Frequently Asked Questions, Answered - Traditional Summer Camps

   What is included in the tuition cost?

Typically, transportation is included as part of the cost for summer day camps. Resident or overnight summer camps may offer transportation from a central location or may require the campers to be delivered to the campground. If the overnight summer camp program includes trips, movies, laundry service, snack bar, special equipment or other costs, find out if they are included in the cost, if your need to pay a separate additional fee, or if you should send extra money with your child to camp.

What is the refund policy?

Refund policies vary greatly from camp to camp. https://www.trayon.com/ Some refunds cover only illness of the child, while some will give a total refund if it is requested prior to a certain date. Some camps may return all but a registration or administrative fee and some may not offer refunds at all.

What is the camp's philosophy and program emphasis?

Each traditional summer camp has its own method of constructing programs based on its philosophy. Does it complement your own parenting philosophy? Are the activities at the summer day camp or overnight summer camp of interest to your child? Many traditional summer camps actively promote competition and healthy rivalry among camp teams, as reflected in team sports. For many campers this is pure fun. https://www.kuepa.com/ Some parents feel that learning to be competitive at an early age teaches essential survival skills.
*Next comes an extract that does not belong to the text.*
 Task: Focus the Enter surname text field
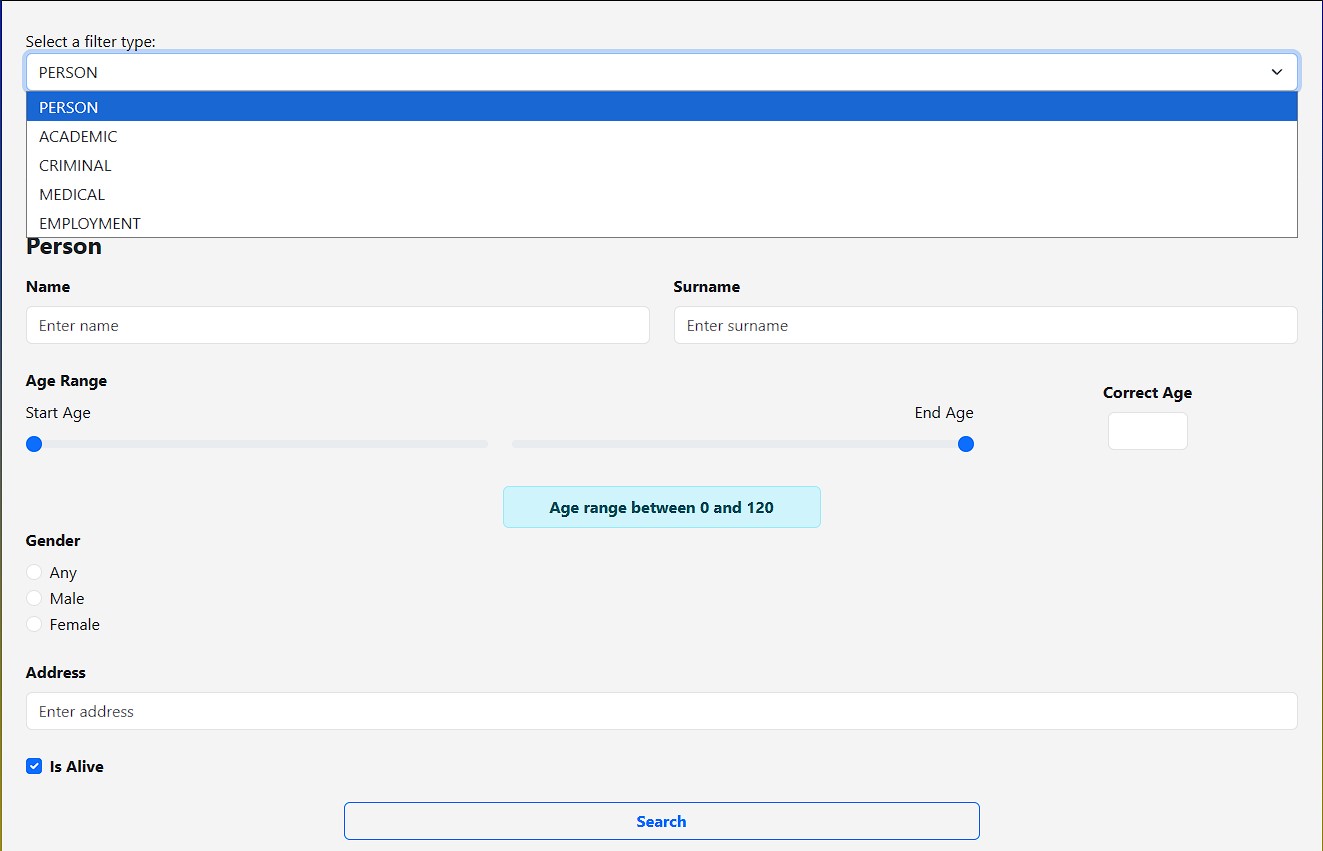[985, 325]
However, other parents and educators are in favor of cooperative learning. Research has shown that noncompetitive methods encourage young people to learn more, retain it longer, and develop greater self-esteem and appreciation for others. Knowing your child's personality and style of learning is valuable in selecting the right summer day camp or overnight summer camp.
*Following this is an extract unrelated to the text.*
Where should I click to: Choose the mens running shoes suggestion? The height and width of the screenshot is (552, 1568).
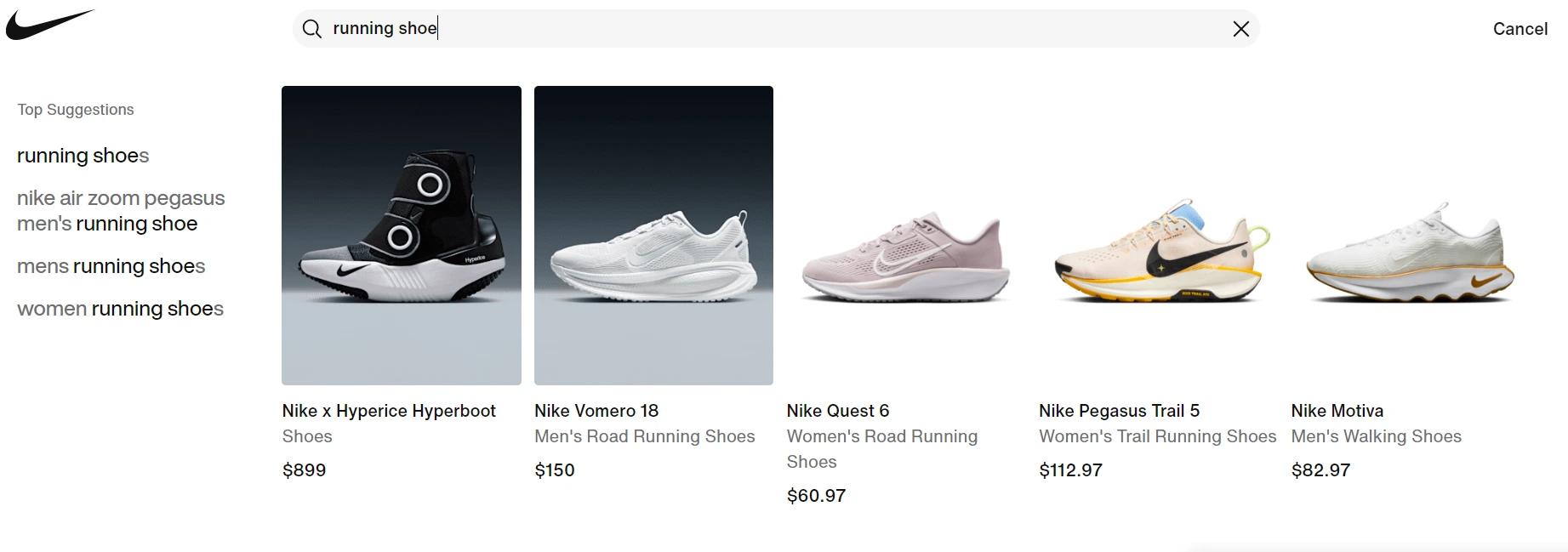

What is the camp director's background?

American Camping Association (ACA) minimum standards recommend directors possess a bachelor's degree, have completed in-service training within the past three years, and have at least 16 weeks of camp administrative experience before assuming the responsibilities of director.

What training do counselors receive?

At a minimum, camp staff should be trained in safety regulations, emergency procedures and communication, behavior management techniques, child abuse prevention, appropriate staff and camper behavior, and specific procedures for supervision. Often traditional summer camp counselors are college students working toward degrees in various sports-related and human services fields.
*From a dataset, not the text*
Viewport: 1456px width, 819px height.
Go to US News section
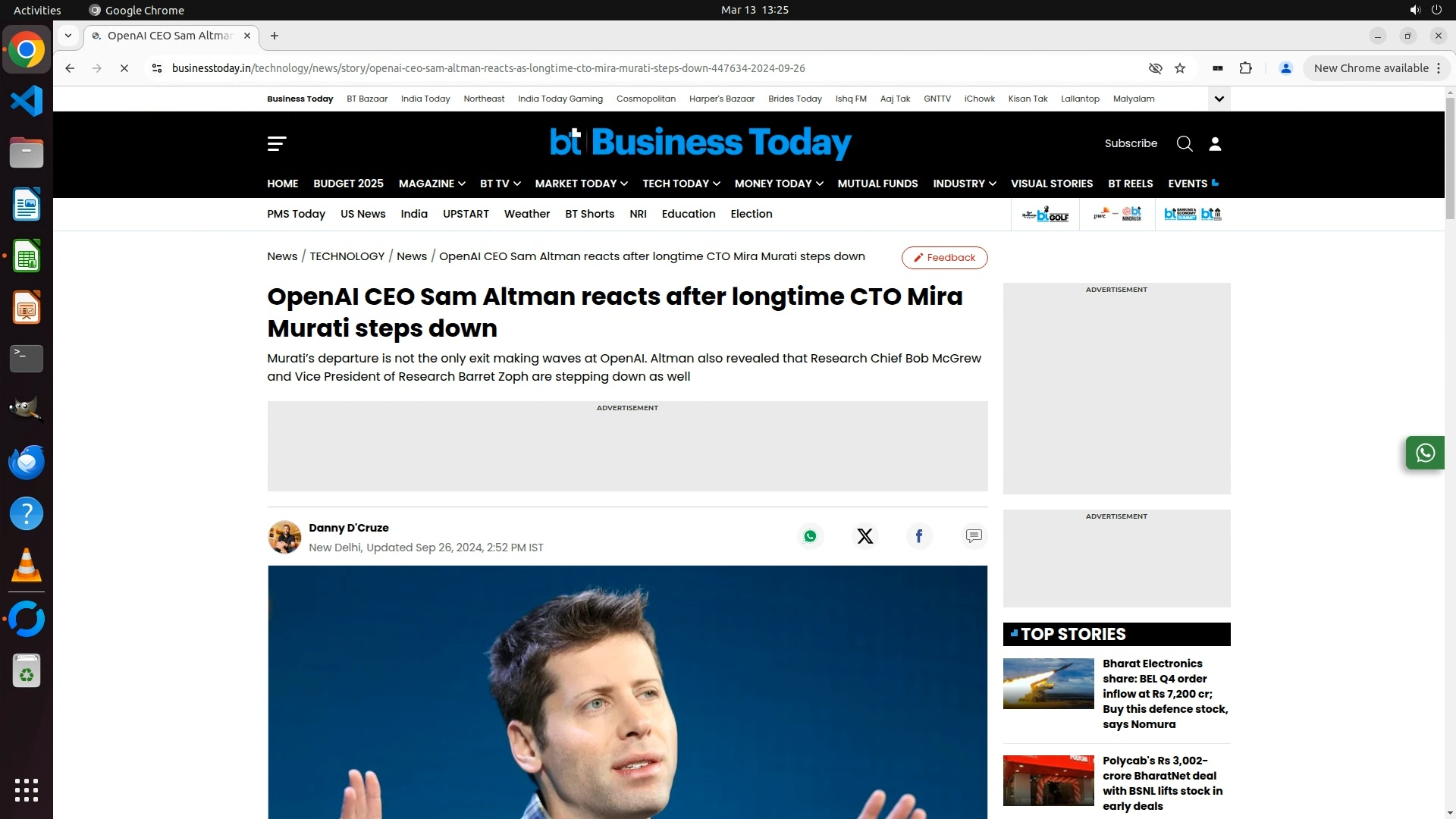[x=362, y=214]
What is the counselor-to-camper ratio?

ACA standards require different ratios for varying ages and special needs. Generally, the ratios at overnight summer camps range from one staff for every six campers ages 7 and 8; one staff for every eight campers ages 9 to 14; and one staff for every 10 campers ages 15 to 17. At day camps the ratios range from one staff for every eight campers ages 6 to 8; one staff for every 10 campers ages 9 to 14; and one staff for every 12 campers ages 15 to 17.

What are the ages of the counselors?

ACA standards recommend that 80 percent or more of the counseling/program staff be at least 18 years old. Staff must be at least 16 years old and be at least two years older than the campers with whom they work.

The number and types of programs a particular traditional summer camp offers may also impact the ages of the counselors. Academic camps and other specialty camps may require camp counselors to have a particular level of education or number of years of experience or training.

What percentage of the counselors returned from last year?

Most traditional summer camps have from 40-60 percent returning staff. If the rate is lower, find out the reasons why there isn't a higher number of staff who return to work at the camp each year.

How are behavioral and disciplinary problems handled?

Are the behavioral expectations clearly laid out and available to campers in advance? They should also be reviewed with the campers on the first day of camp. It's also important to know the disciplinary steps that will be taken for violation of the rules.

What is the style and personality of the camp director? How much authority do the camp counselors have? These are all important questions to ask because you want to be sure the camp behavior standards and disciplinary policies are a good fit for your child and your family.

What if a child becomes ill, is injured or has a special need?

Find out if trained medical personnel are resident in the camp at all times, especially overnight summer camps. A nurse or other medical professional will be able to tell if an injury is serious and requires more intensive medical attention. You'll want a professional available if a child becomes ill or needs medical attention in the middle of the night.

If your child has allergies or is insulin-dependent, there should be a designated place for the medication to be stored in a locked container. It should be administered only by trained staff. If your child requires a special diet, find out if the camp is able or willing to accommodate their dietary needs. The wrong answer to any of these considerations can be potentially life-threatening.

Even a child who has slept away from home in the past may become homesick, or simply have trouble adjusting to the overnight summer camp during the first few days. Find out from the director how homesickness is handled by the staff and let your child know what their recourse is if they feel lonely or have trouble adjusting.

Is the camp American Camp Association accredited? Why or why not?

American Camp Association accredited camps undergo extensive scrutiny and must meet very high standards to be accredited. Accreditation reviewers ask over 300 questions about the camp and staff including essential health and safety issues, program quality and the camp's overall operation and functioning.

What about camp references?

Every summer day camp or overnight summer camp will sound like a dream when you read the brochure or visit the website. Ask the director to provide you with a list of references including past campers and counselors to check the camp's reputation.